Um dia, isto acontecerá. O futuro, estou certo, prepara uma espécie que comunica por imagens, balões que se formam sobre a cabeça dos falantes exibindo curtas-metragens ou instântaneos do pensamento, da memória, das emoções. E será muito melhor. A compreensão será mais fácil, as ideias mais inesquecíveis; a arte tornar-se-á acessível a qualquer homem; todos os diálogos se processarão num silêncio bom que inspirará a paz. Até as discussões se converterão em turbilhões de fotogramas.

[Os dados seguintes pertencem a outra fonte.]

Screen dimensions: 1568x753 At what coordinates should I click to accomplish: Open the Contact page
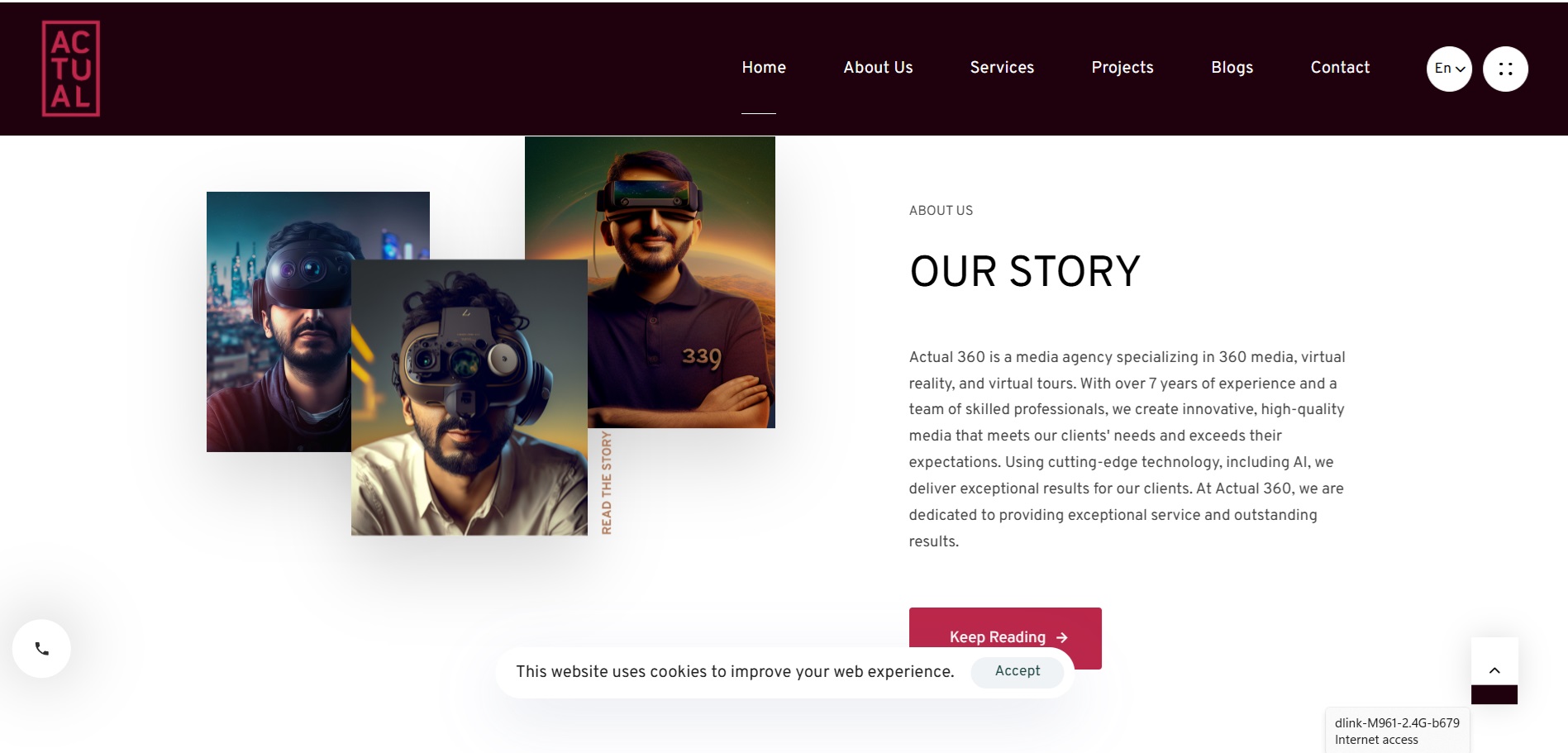pyautogui.click(x=1340, y=68)
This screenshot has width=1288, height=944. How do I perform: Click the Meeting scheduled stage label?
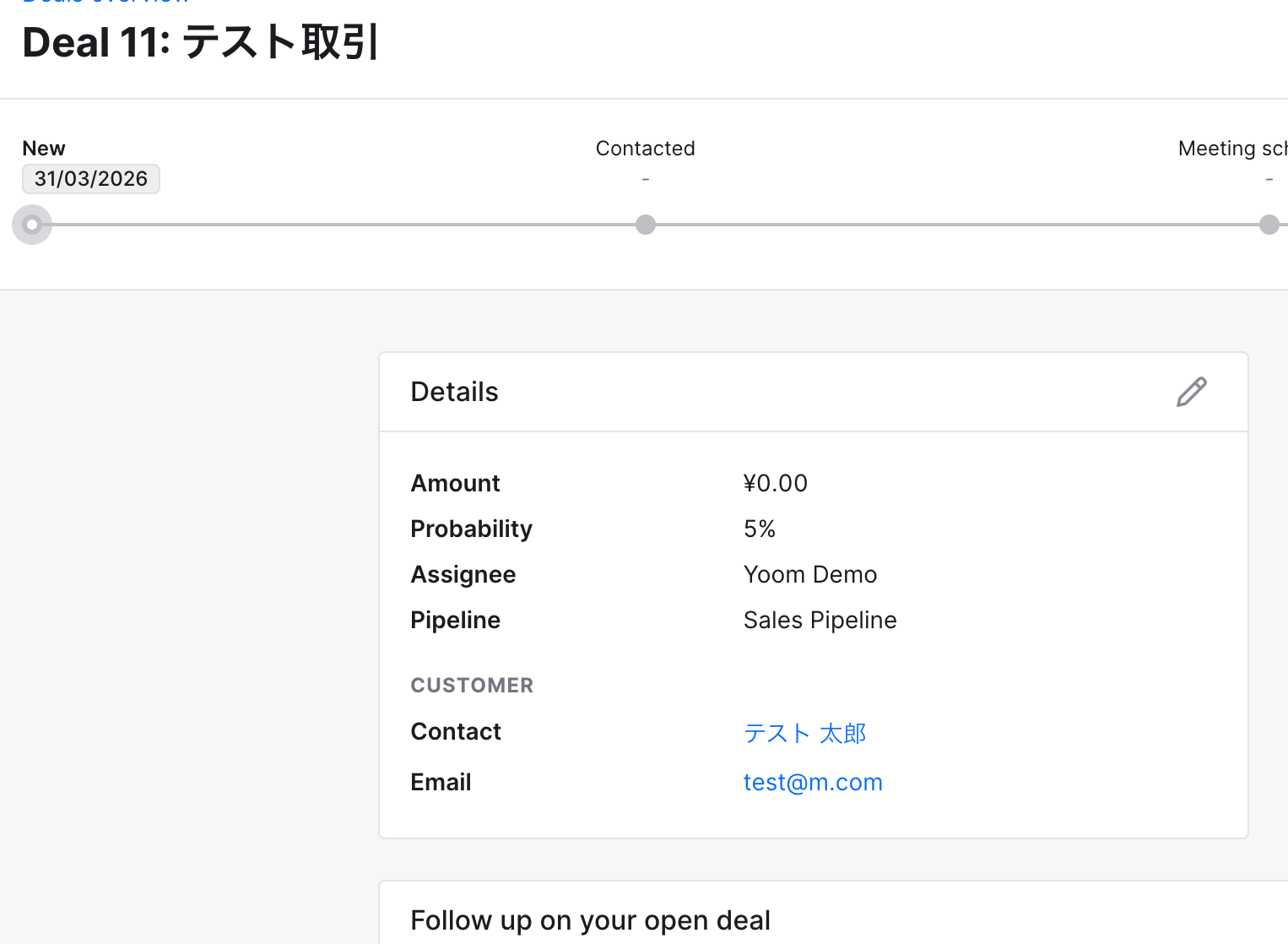[1232, 149]
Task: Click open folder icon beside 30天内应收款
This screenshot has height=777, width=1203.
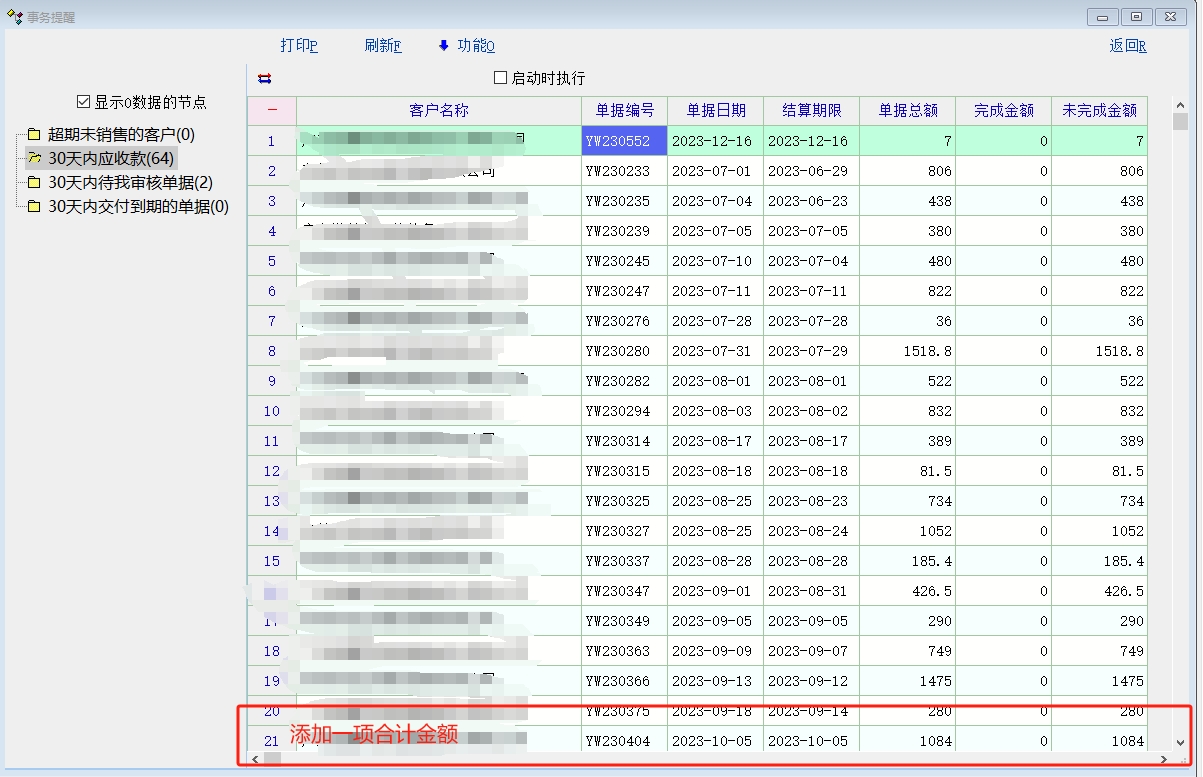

Tudo isto a propósito de dois acontecimentos recentes, provas acabadas de como o ser humano está, por natureza, muito mais preparado para a imagem do que para a palavra: o príncipe Harry envergando um uniforme nazi; o príncipe Martunis salvo das águas, ao fim de 19 dias, agasalhado numa camisola da selecção portuguesa. Um parece falar do mal; o outro do bem. No entanto, nenhuma traz dados novos e é sequer, provavelmente, real. A inconsciência do jovem britânico não corresponde: a) a um sentimento nazi da nação que representa; b) à sua própria convicção - mesmo que ele a tivesse, nunca o assumiria. Quanto ao milagre do jovem indonésio, a) não se deve, como é óbvio, a qualquer característica especial da camisola nacional; b) é bem provável que o pequeno sobrevivente não tenha a menor noção do que traz vestido.
E, no entanto, como somos tocados pelas duas imagens. E como apetece mandar à fava estas considerações teóricas e trocar, de vez, o pensamento pela sensação. Poderíamos, assim, proibir Harry de, alguma vez, ser rei e festejar nas ruas, noites a fio, o nome de Martunis, o nosso primeiro título Mundial.